I’ve even had to go back to what’s called the King’s Grant, where the deed started.  Back then, the king of England gave Waldoboro’s land to three governors and told them they had the authority to distribute land.  So, they would give huge swaths of land to the people underneath them.  And then that land got broken up over time, and here we are today.  And you have to read cursive in order to read those old deeds.

But that’s rare.  More common is going back to a time where there was once a public road that the town discontinued.  Maybe, though, the town retained a public easement, to allow for public use. Or, maybe the town didn’t, in which case there isn’t a public easement.

We still have to go back and look for records, and the records are not always there.  When you’re dealing with small towns, whoever was handling it a hundred or so years ago, may not have kept perfect records.  And back then, it didn’t matter because everyone at the time knew what was going on.  That’s why it’s a puzzle.

Surveys are great.  But often there will be a corner of the land where no one knows who owns it.  Or the deeds could conflict because someone wrote their own deed as they sometimes did then, and they didn’t have it surveyed.  So ,who owns it?  That’s the question.  The paperwork says that both parties do.  Or it says that neither does. And that’s where a survey is important.

You hope both will come to what’s called a Boundary Line Agreement, where they just say, “Okay, it’s unclear where the exact line is, but as the property owners, we are agreeing that this is where the line is.  We both sign this document and agree.”  And that fixes it.
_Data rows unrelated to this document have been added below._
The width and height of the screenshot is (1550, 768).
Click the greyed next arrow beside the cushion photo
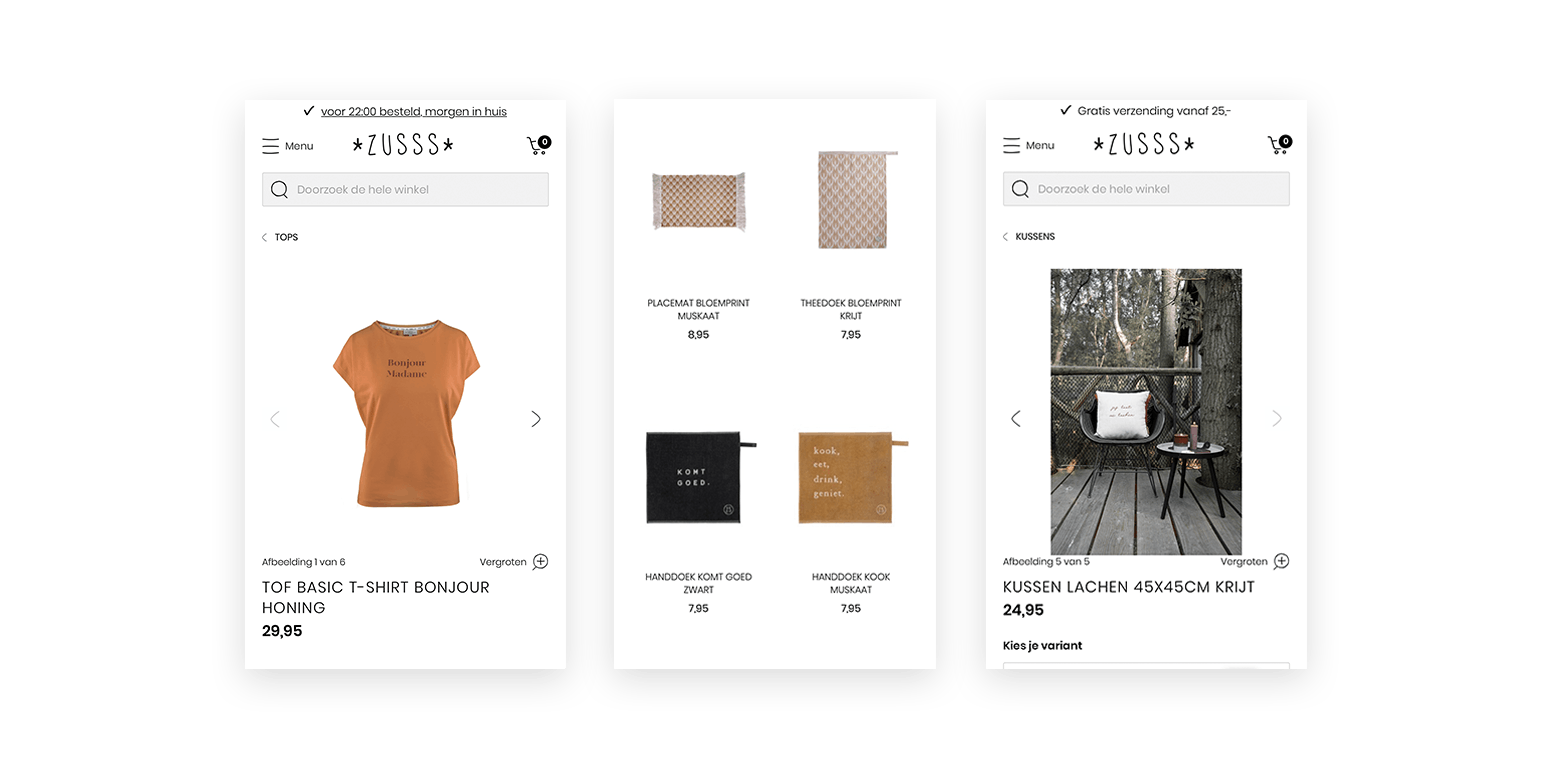coord(1277,418)
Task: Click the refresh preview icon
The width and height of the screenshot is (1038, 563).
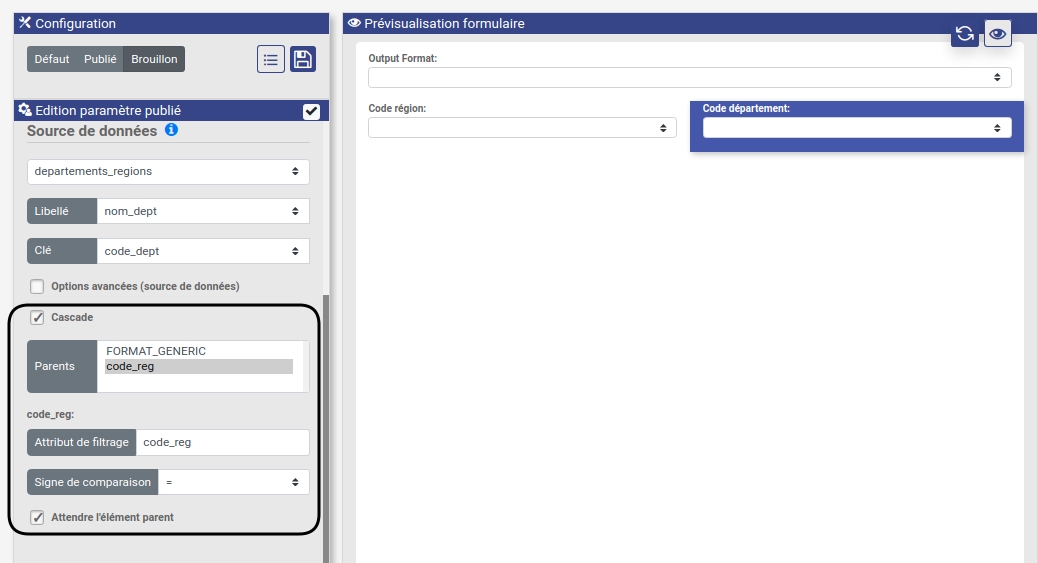Action: (x=964, y=34)
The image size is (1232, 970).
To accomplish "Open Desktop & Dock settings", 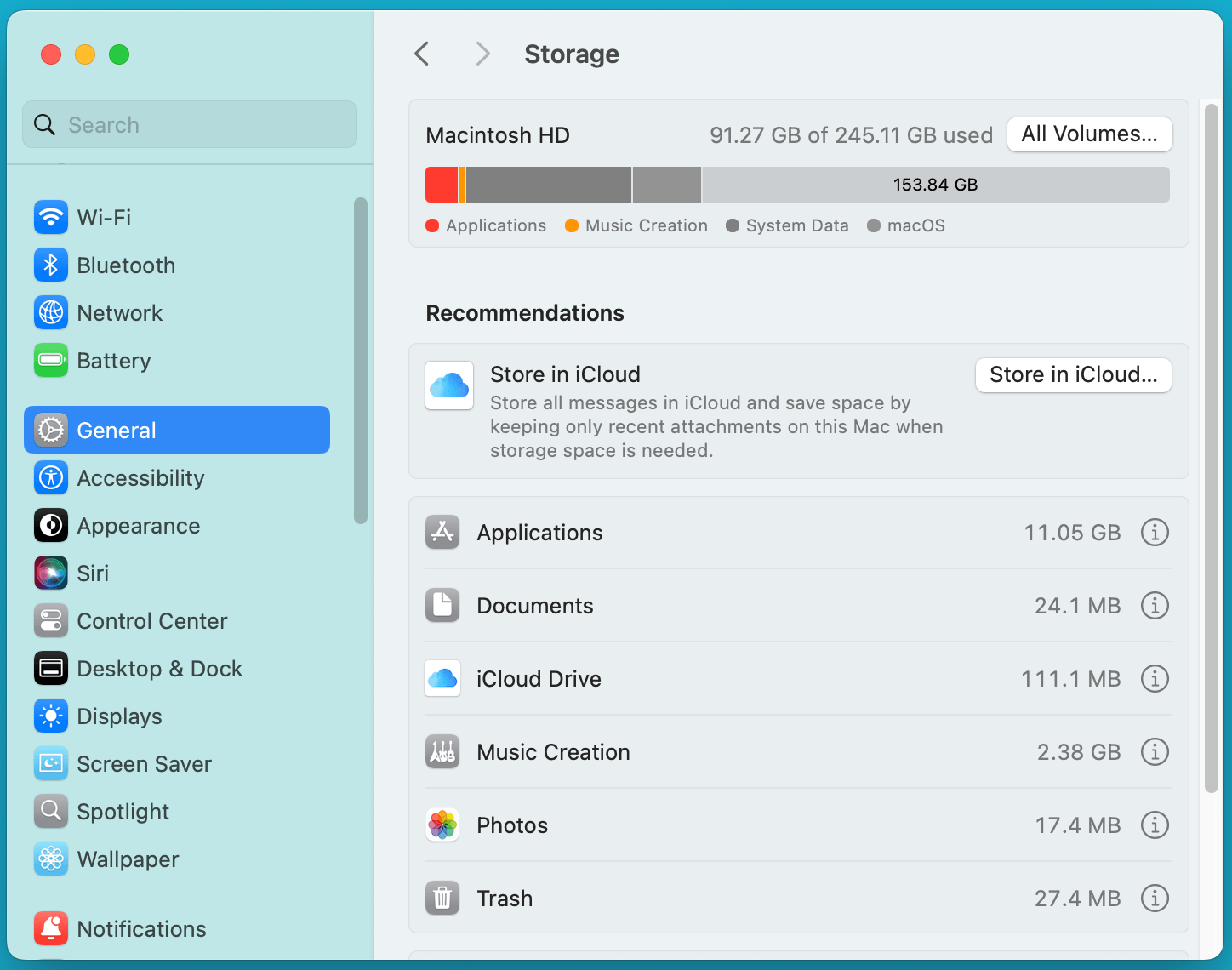I will coord(160,668).
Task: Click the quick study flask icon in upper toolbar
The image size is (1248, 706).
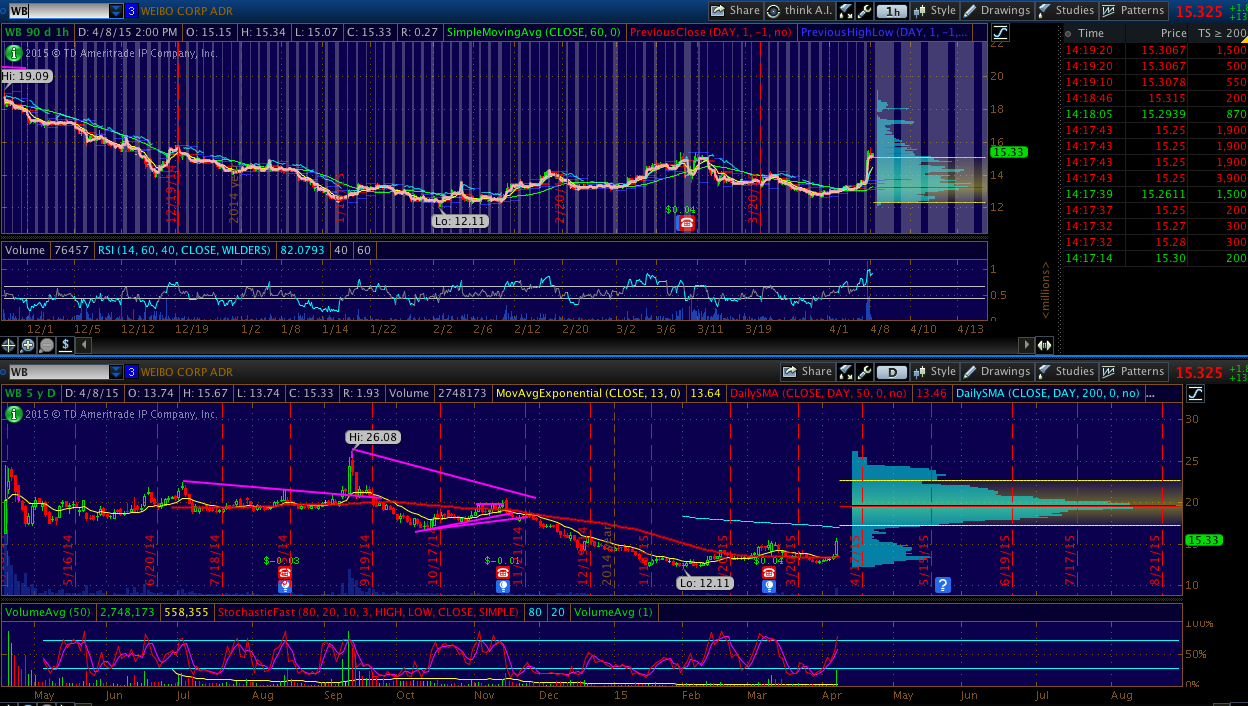Action: 846,11
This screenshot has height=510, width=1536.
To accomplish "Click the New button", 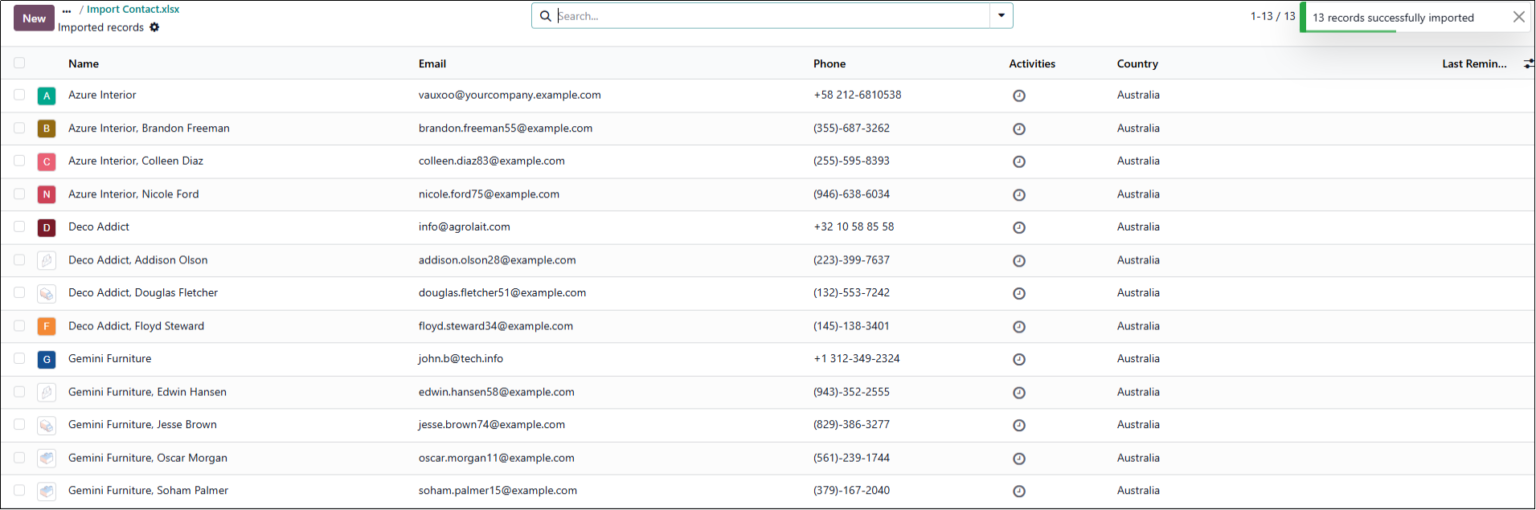I will 34,18.
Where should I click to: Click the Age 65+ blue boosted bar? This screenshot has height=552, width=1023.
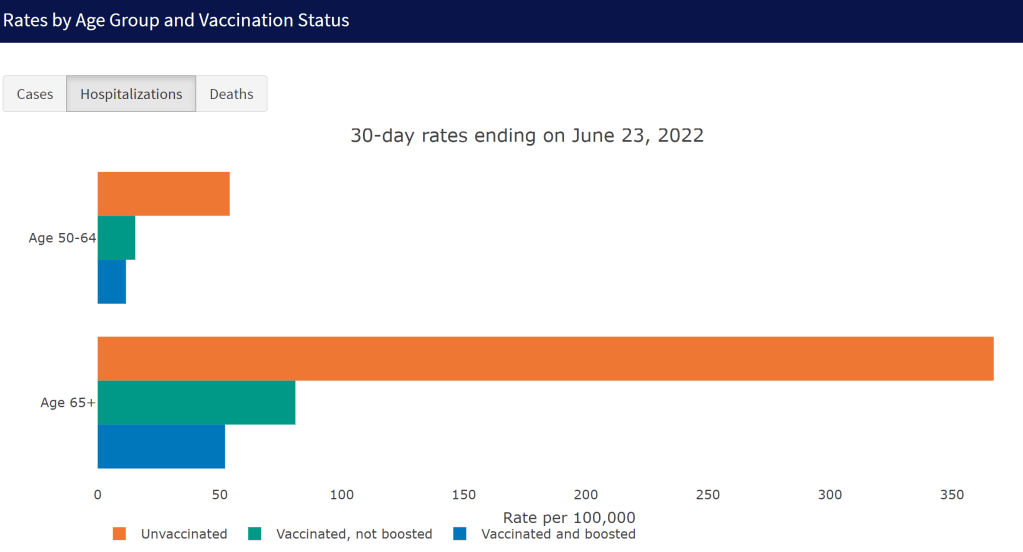[161, 446]
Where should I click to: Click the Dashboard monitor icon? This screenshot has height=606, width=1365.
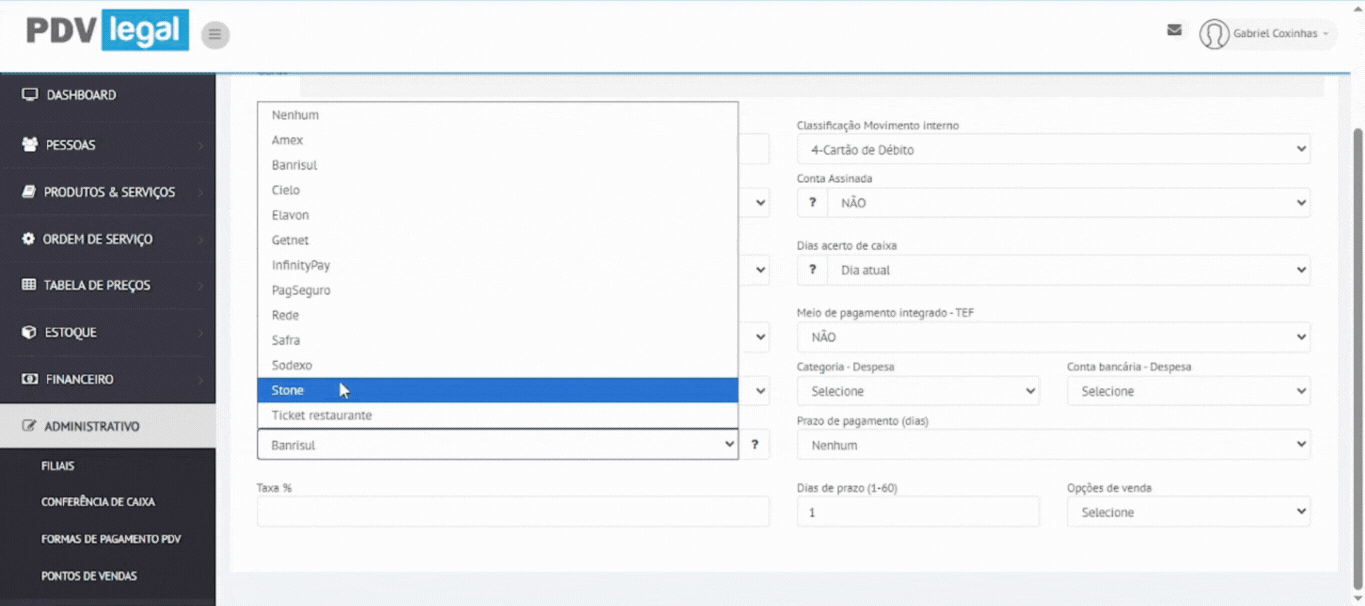pos(29,95)
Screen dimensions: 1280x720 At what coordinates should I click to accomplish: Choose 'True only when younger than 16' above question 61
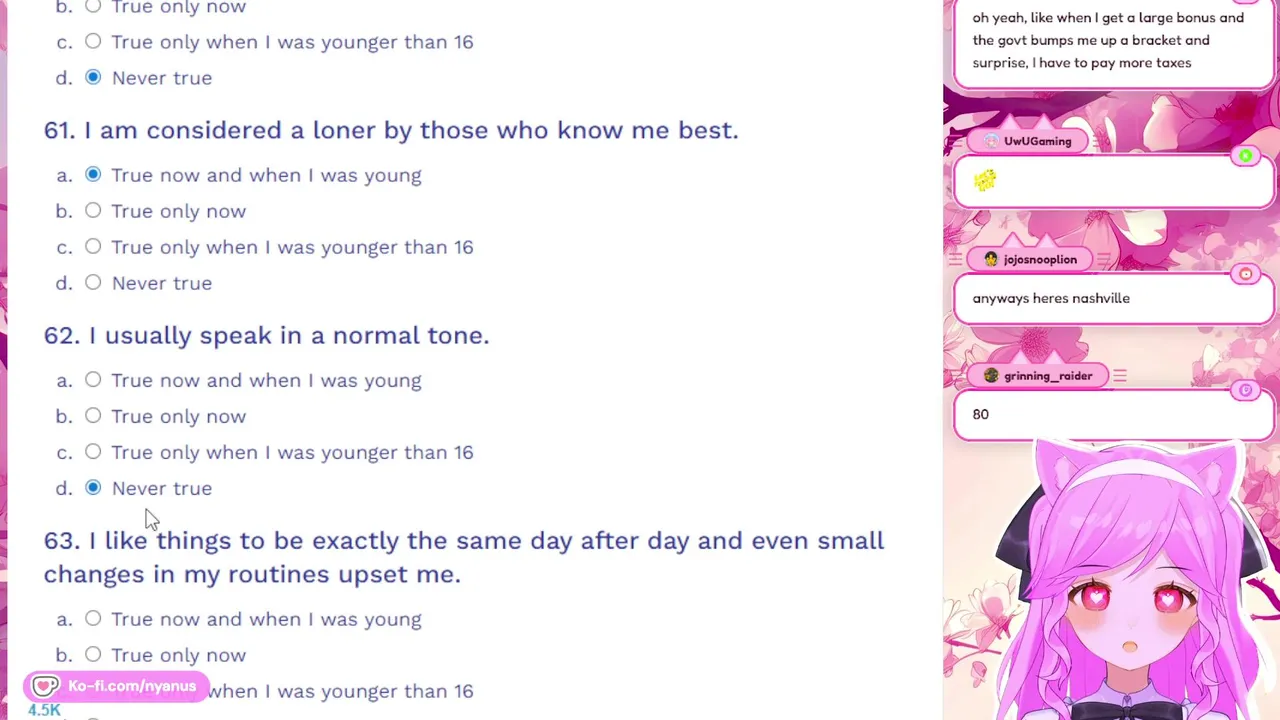93,42
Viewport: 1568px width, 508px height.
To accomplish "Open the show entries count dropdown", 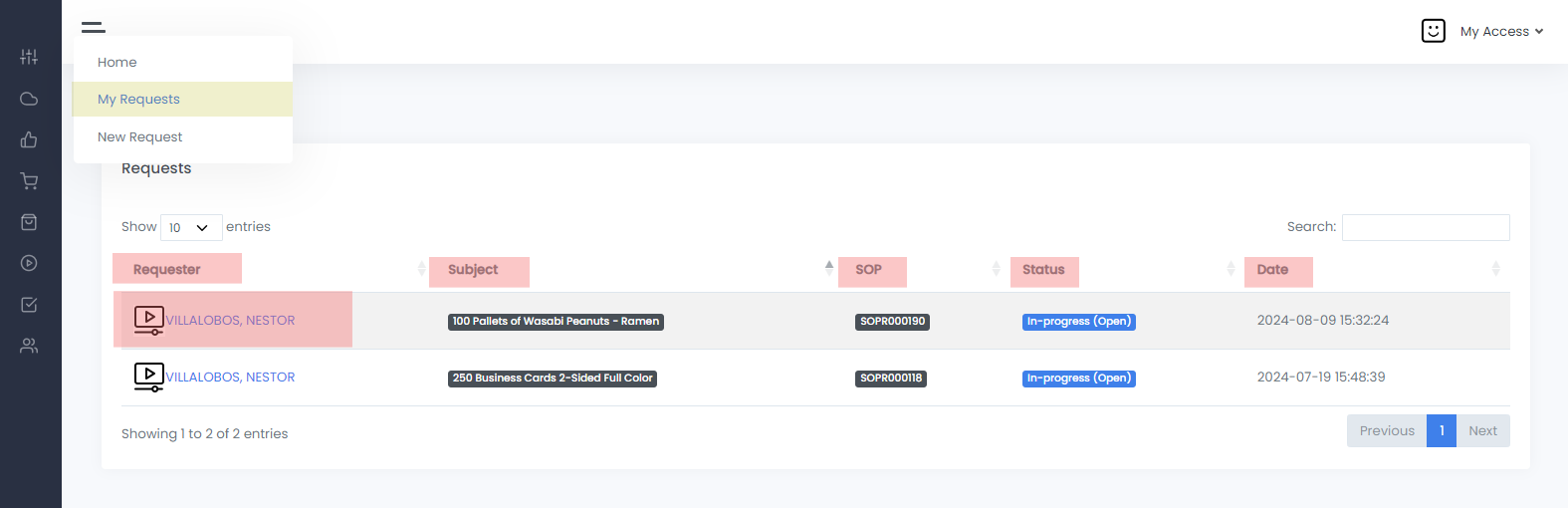I will pyautogui.click(x=191, y=227).

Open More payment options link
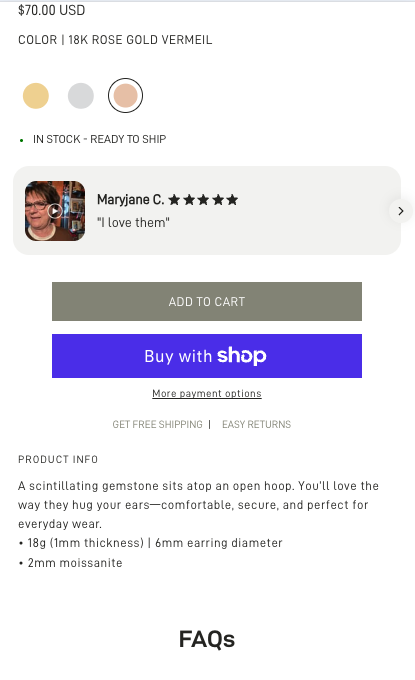coord(207,393)
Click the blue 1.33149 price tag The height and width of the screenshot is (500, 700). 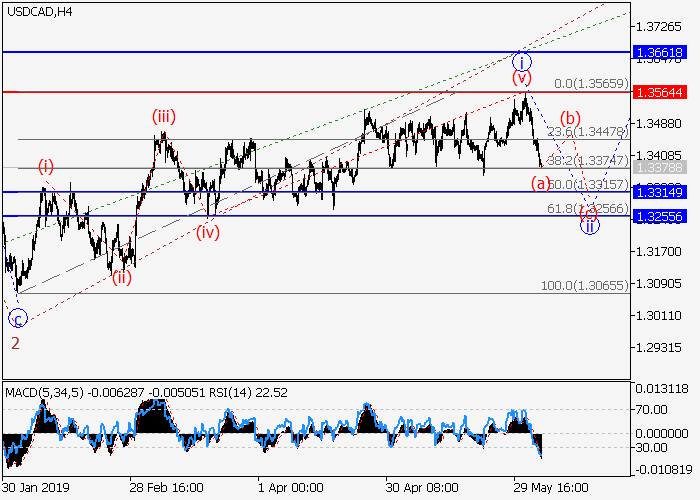point(663,191)
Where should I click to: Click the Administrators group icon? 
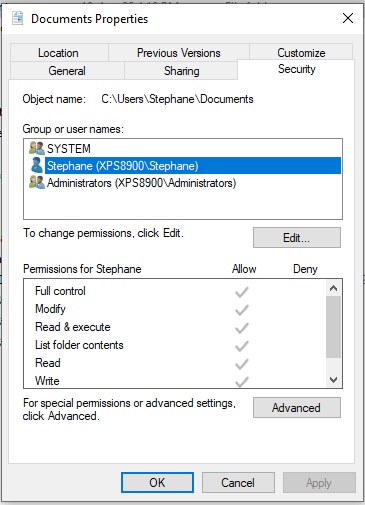click(37, 182)
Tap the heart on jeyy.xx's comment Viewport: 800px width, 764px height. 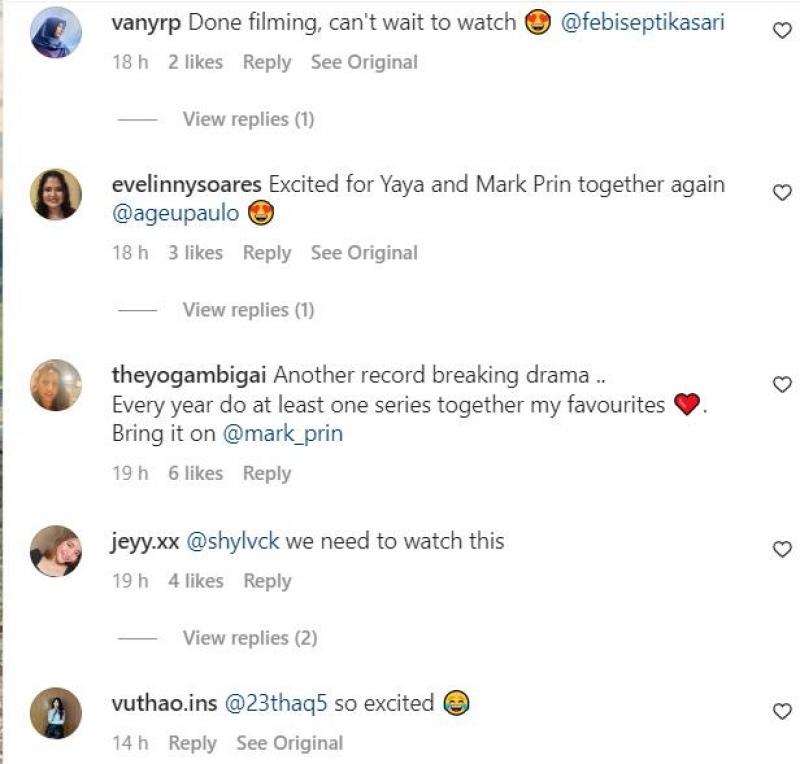[783, 549]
But if they can’t agree, they go to court in which case, one wins and the other loses, or both lose, depending on the court fees.

Or, they just deal with it and don’t bring it to court.  They postpone it and say, “As long as we don’t fight about it, we’ll let it be mystery.”  And sometimes that’s easier.  As long as they can be civil.

I’m proud of going to law school, and of being a lawyer.  I take it very seriously and I am lucky that I enjoy my work.

But this is not how I define myself.  At the end of the day, I identify with my reading and my gardening.  My love of horticulture never disappeared.  Nor my love of reading.  I am reading a Thomas Hardy novel right now.

We don’t do divorces or adoptions, and we don’t do criminal law.  We don’t have the rush of a reward in helping a family with an adoption, nor the drama of getting someone off a criminal charge.  Our work is the day-to-day things, like helping someone start a business or buy a building or home, set up a will, or doing probates, the legal work surrounding a death in the family.  It’s smaller, but just as important.  It helps people.  And we see people’s lives unfold, sometimes over generations.

We see families as a whole when we do probates.  Some come in tightly knit in their loss, and others arrive knotted in old resentments, and those are the ones I feel so bad about.  My father died when I was young, and I didn’t use that opportunity.  I’m closer to my own family now, but I remember that time and wish it could have been different.  I just want to say, “Make peace.”  Otherwise, I think families could be angry at each other for the rest of their lives.

I often wonder when I’m outdoors in the garden, what the point of life is.  I’ve decided it’s living my life, like this — trying to do a little bit of the good that I can, and to enjoy the time I have, while I can.  Maybe there is more, but I don’t know what it is.